Why are there no pricing records for pembrolizumab in CMS NADAC?

CMS NADAC database tracks retail pharmacy acquisition costs for self-administered outpatient drugs. Because pembrolizumab is a provider-administered intravenous infusion billed under the medical benefit (buy-and-bill), it is not distributed through retail channels and therefore has zero records in NADAC files.

How will Merck's Keytruda Qlex impact pembrolizumab biosimilar adoption?

Keytruda Qlex (subcutaneous pembrolizumab) is designed to transition patients from 30-to-60-minute IV infusions to roughly 1-to-2-minute subcutaneous injections. Since Keytruda Qlex is protected by a separate patent estate extending beyond the 2028 IV patent cliff, Merck aims to migrate a substantial share of the market to the subcutaneous form, leaving a smaller addressable market for IV biosimilars in 2028.

What is the significance of the FDA's streamlined biosimilar pathway for this class?

The streamlined pathway allows biosimilar developers to bypass large-scale, expensive Phase 3 comparative efficacy trials if they demonstrate high analytical similarity and PK equivalence in Phase 1 trials. This reduces development costs by tens of millions of dollars and accelerates regulatory approval timelines, enabling more developers to target the 2028 patent cliff.

What is the difference between Amgen's ABP 206 and ABP 234?

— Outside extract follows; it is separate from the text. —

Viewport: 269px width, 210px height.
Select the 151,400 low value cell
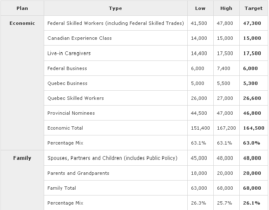click(x=200, y=128)
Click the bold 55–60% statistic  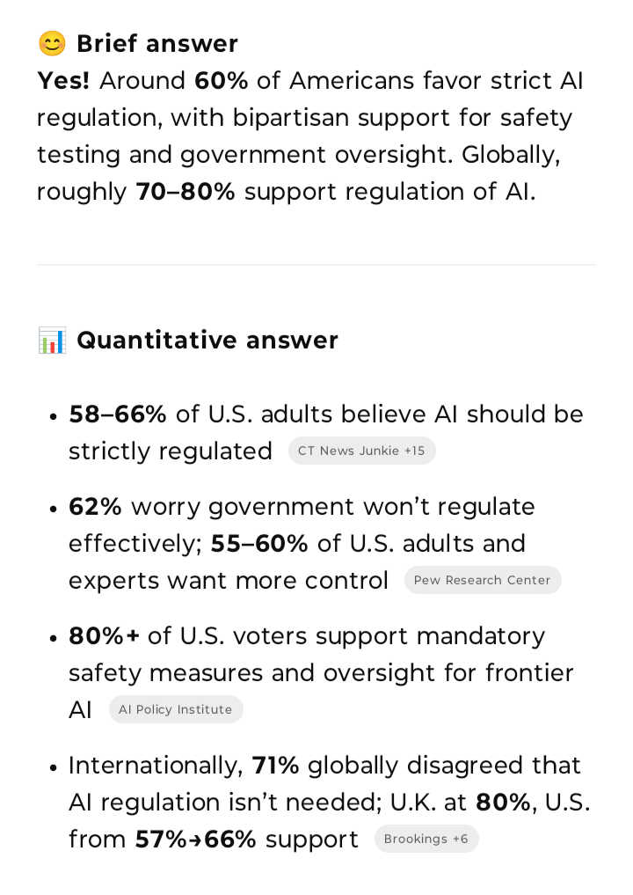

ABP 206 is Amgen's biosimilar candidate targeting Opdivo (nivolumab), which is currently undergoing clinical evaluations. ABP 234 is Amgen's investigational biosimilar candidate targeting Keytruda (pembrolizumab), which is in Phase 3 clinical trials for patients with non-small cell lung cancer.

Sources

FDA Purple Book: Database of Licensed Biological Products. BLA 125514 (Keytruda), BLA 761467 (Keytruda Qlex). https://purplebooksearch.fda.gov/
FDA, "Approval Letter: BLA 761467 - Keytruda Qlex (pembrolizumab and berahyaluronidase alfa-pmph) subcutaneous injection," September 19, 2025. https://www.fda.gov/
ClinicalTrials.gov, National Institutes of Health. Clinical trials registry for SB27 (NCT06348199), GME751 (NCT06153238), CT-P51 (NCT06939595), and HLX17 (HLX17-MRST001). https://clinicaltrials.gov/
Centers for Medicare & Medicaid Services (CMS), National Average Drug Acquisition Cost (NADAC) Files, weekly snapshot dated June 10, 2026. https://www.medicaid.gov/
Formycon AG, "Formycon reports positive bioequivalence data from its Phase 1 Dahlia study for FYB206, a biosimilar candidate to Keytruda," Press Release, February 2026. https://www.formycon.com/en/news/
Bio-Thera Solutions, Ltd., "Bio-Thera Solutions enters into commercialization agreement with Avalon Pharma for BAT3306 (pembrolizumab biosimilar) in Saudi Arabia and MENA region," Press Release, February 2026. http://www.bio-thera.com/en/
Henlius Biotech, Inc., "Henlius doses first patient in the United States in the Phase 1 clinical trial of its pembrolizumab biosimilar HLX17," Press Release, June 2026. https://www.henlius.com/en/News.html
Merck & Co., Inc., Annual Report 2025 (Form 10-K), filed with the U.S. Securities and Exchange Commission on February 2026 (disclosing subcutaneous franchise migration and BLA 761467 details). https://www.sec.gov/

Disclaimer: This article provides independent regulatory and market access analysis for biopharma professionals and does not constitute clinical, legal, or medical advice.